I am personally extremely disappointed in the lack of transparency regarding the treatment of this communication and the impossibility of following the procedures (as I understand them). In addition, I am disappointed by the fact that the officers of the CRCNA did not request input in a timely fashion from the Taskforce Committee that wrote the report begin discredited in Overture 8. I post this comment here so that it can at least have some exposure after being dismissed by the officers of Synod. (This action is mine alone and should not be associated with the Council of Sanctuary CRC in Seattle.)
The council of Sanctuary CRC offers this communication in response to Overture 8: Withdraw Assertions by Synod 2012 about Climate Change included in the Agenda for Synod 2019, pages 505-509. This commentary was written by Dr. Thomas Ackerman, a member of Sanctuary CRC and Professor Emeritus, Department of Atmospheric Sciences, the University of Washington. Dr. Ackerman was reporter for the Creation Stewardship Task Force and attended Synod 2012 in that capacity. We send this letter with the full support of our council, and trust that it will be a help to Synod in the discussion of this critical topic.
We had hoped to send this through Classis PNW, but as there was no scheduled meeting between the publication of the Agenda and Synod’s gathering in June, we felt it best to send along this communication from our council to the appropriate committee.
In faith, hope, and love:
Tammie Haulter, President
Alex Pulver, Clerk
Sanctuary Christian Reformed Church
204 N 85th Greenwood Ave N, Seattle, WA 98103
Communication on Overture 8: Withdraw Assertions by Synod 2012 about Climate Change included in the Agenda for Synod 2019, pages 505-509.
Overture 8 asks Synod 2019 to withdraw two assertions made by Synod 2012 in accepting the Creation Stewardship Task Force. It supplies two grounds for this request:
This commentary addresses three specific questions regarding the factual ground of Overture 8. The questions and brief answers are summarized here, with more extended discussions following.
____________________
Problems and tasks.
**A.** Using the communication on Overture 8, explain in one to three sentences why the council sent its letter to the appropriate committee rather than through Classis PNW.
**B.** Duplicate the passage of the communication on Overture 8 between "The council of Sanctuary CRC offers" and "the appropriate committee.", inclusive.
____________________
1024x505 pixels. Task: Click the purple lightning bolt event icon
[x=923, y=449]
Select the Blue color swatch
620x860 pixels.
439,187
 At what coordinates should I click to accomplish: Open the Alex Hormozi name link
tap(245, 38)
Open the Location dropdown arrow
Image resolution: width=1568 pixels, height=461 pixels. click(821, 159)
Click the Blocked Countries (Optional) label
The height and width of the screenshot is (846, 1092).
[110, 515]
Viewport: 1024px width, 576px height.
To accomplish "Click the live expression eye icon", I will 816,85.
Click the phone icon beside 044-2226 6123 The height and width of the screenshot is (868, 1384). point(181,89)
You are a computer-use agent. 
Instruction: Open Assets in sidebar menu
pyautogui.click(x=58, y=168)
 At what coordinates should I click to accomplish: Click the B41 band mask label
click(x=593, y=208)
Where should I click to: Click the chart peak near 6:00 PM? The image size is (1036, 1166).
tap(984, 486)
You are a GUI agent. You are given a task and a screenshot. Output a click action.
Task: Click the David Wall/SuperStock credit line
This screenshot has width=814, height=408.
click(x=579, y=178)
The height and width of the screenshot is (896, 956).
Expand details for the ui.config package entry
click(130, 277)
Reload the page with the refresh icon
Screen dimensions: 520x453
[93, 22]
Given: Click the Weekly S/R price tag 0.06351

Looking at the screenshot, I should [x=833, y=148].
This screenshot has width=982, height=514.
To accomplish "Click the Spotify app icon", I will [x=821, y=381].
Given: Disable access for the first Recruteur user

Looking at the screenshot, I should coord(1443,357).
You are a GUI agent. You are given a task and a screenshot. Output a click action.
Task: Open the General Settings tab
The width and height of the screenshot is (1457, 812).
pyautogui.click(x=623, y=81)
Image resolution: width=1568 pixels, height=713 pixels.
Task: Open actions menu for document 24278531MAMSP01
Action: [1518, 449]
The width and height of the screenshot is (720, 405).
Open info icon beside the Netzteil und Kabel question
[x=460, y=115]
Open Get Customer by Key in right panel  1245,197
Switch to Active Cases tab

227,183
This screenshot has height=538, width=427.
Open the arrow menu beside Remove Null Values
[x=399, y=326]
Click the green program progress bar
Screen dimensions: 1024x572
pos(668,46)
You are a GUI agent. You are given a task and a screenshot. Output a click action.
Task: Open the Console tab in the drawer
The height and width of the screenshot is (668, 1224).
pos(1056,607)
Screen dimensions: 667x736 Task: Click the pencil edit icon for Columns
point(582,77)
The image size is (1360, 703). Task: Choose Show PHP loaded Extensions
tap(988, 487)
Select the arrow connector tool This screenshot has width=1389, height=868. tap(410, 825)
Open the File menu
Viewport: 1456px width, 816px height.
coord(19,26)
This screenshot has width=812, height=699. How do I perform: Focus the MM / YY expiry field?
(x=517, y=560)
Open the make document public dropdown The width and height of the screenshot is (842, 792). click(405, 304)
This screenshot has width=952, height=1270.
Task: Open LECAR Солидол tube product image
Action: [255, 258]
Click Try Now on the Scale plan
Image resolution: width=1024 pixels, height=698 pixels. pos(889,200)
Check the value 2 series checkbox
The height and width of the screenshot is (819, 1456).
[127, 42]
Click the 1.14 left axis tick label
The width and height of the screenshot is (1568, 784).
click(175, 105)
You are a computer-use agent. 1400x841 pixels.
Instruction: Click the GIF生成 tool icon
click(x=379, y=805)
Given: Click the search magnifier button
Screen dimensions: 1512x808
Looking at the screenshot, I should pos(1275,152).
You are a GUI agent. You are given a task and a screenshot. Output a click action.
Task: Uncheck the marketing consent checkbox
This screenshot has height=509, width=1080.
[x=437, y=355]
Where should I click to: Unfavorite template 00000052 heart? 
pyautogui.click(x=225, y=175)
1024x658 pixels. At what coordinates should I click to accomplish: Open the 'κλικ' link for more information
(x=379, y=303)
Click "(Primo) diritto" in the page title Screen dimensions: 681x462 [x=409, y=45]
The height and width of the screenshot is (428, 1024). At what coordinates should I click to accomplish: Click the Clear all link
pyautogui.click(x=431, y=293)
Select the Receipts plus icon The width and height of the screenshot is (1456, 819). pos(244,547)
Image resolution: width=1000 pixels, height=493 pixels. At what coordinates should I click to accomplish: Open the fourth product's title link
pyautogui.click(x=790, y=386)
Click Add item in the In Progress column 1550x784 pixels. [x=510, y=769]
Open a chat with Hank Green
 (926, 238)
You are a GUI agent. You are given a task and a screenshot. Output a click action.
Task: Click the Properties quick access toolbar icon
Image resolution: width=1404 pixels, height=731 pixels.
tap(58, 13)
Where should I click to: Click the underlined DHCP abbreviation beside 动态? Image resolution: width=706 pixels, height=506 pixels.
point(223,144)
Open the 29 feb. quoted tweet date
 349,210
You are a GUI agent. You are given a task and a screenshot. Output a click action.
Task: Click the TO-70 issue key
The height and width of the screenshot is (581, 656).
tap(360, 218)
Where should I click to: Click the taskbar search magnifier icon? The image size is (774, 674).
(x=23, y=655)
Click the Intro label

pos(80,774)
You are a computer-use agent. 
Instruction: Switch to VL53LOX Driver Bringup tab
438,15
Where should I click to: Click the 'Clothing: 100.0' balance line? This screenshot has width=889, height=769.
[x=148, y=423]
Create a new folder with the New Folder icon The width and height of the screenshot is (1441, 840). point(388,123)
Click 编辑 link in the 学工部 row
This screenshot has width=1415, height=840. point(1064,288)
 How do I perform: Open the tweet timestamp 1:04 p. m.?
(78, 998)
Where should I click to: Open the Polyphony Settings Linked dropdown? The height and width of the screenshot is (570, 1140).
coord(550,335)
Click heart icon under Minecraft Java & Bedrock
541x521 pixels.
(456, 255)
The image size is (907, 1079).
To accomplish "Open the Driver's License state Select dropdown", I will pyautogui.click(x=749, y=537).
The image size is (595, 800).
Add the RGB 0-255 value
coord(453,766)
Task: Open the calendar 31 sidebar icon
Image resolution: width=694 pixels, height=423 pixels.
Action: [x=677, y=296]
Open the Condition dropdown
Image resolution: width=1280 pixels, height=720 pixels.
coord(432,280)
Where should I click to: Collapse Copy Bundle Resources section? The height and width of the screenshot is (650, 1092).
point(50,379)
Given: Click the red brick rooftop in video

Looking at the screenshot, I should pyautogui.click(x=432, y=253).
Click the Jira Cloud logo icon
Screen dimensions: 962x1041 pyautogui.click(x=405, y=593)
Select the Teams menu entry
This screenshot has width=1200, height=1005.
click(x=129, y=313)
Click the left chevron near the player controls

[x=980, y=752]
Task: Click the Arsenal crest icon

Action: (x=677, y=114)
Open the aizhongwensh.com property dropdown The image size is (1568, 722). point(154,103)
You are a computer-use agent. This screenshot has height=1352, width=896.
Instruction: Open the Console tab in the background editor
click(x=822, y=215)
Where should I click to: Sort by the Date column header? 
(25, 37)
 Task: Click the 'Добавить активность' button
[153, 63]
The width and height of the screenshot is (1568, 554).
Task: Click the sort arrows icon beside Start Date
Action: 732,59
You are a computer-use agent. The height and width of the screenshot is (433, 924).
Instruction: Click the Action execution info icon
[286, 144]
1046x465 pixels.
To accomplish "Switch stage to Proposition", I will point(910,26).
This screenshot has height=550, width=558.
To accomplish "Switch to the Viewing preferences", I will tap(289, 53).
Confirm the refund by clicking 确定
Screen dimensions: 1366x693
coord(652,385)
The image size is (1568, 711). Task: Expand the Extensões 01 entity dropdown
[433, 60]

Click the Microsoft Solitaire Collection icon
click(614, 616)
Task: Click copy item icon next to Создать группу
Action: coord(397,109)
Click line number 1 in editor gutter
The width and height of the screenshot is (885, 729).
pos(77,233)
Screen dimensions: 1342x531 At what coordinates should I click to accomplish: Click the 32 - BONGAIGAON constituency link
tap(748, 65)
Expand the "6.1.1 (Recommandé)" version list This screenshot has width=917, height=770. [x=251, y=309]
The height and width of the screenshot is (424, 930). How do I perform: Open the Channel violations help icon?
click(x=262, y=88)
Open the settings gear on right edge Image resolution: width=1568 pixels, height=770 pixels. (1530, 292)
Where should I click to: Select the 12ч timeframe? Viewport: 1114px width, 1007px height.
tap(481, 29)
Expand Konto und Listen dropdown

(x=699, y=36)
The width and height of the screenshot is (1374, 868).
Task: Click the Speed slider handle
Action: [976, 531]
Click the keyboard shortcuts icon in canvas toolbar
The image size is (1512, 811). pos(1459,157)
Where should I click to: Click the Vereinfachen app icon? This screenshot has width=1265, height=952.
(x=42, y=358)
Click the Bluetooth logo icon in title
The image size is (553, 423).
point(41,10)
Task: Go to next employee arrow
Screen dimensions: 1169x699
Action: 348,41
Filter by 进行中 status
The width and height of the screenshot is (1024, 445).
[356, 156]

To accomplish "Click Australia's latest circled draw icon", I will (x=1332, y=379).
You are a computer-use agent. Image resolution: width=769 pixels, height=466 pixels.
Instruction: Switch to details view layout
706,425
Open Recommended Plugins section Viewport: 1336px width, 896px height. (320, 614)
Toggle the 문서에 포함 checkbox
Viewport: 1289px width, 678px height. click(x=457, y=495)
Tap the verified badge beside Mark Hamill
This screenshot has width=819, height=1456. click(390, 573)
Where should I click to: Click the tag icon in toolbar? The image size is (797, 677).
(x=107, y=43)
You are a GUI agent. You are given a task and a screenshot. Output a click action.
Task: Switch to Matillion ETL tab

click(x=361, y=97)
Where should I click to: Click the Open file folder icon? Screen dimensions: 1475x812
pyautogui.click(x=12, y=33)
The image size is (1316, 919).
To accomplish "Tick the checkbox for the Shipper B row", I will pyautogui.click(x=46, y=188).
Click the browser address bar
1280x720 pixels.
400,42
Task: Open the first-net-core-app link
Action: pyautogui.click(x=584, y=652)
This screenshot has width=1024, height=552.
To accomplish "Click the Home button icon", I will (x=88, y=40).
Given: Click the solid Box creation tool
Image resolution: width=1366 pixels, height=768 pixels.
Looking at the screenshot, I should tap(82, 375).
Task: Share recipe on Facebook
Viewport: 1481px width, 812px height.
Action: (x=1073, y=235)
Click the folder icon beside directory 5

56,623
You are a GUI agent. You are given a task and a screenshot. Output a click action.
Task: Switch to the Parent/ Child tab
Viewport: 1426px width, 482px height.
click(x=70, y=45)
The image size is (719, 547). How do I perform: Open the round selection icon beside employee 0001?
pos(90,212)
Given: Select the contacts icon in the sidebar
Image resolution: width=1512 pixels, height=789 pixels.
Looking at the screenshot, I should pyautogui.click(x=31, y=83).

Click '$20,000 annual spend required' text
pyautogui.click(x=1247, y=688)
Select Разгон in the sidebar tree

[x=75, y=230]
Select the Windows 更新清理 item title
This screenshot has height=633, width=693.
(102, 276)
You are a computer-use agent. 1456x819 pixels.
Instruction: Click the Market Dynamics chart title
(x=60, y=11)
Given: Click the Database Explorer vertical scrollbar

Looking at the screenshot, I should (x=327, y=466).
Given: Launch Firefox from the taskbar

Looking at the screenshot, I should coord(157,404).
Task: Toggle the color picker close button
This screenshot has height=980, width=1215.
____________________
Answer list.
**A.** The council had hoped to send it through Classis PNW. However, Classis PNW had no meeting scheduled between the publication of the Agenda and Synod's gathering in June. The council therefore judged it best to send the communication to the appropriate committee.

**B.**
The council of Sanctuary CRC offers this communication in response to Overture 8: Withdraw Assertions by Synod 2012 about Climate Change included in the Agenda for Synod 2019, pages 505-509. This commentary was written by Dr. Thomas Ackerman, a member of Sanctuary CRC and Professor Emeritus, Department of Atmospheric Sciences, the University of Washington. Dr. Ackerman was reporter for the Creation Stewardship Task Force and attended Synod 2012 in that capacity. We send this letter with the full support of our council, and trust that it will be a help to Synod in the discussion of this critical topic.
We had hoped to send this through Classis PNW, but as there was no scheduled meeting between the publication of the Agenda and Synod’s gathering in June, we felt it best to send along this communication from our council to the appropriate committee.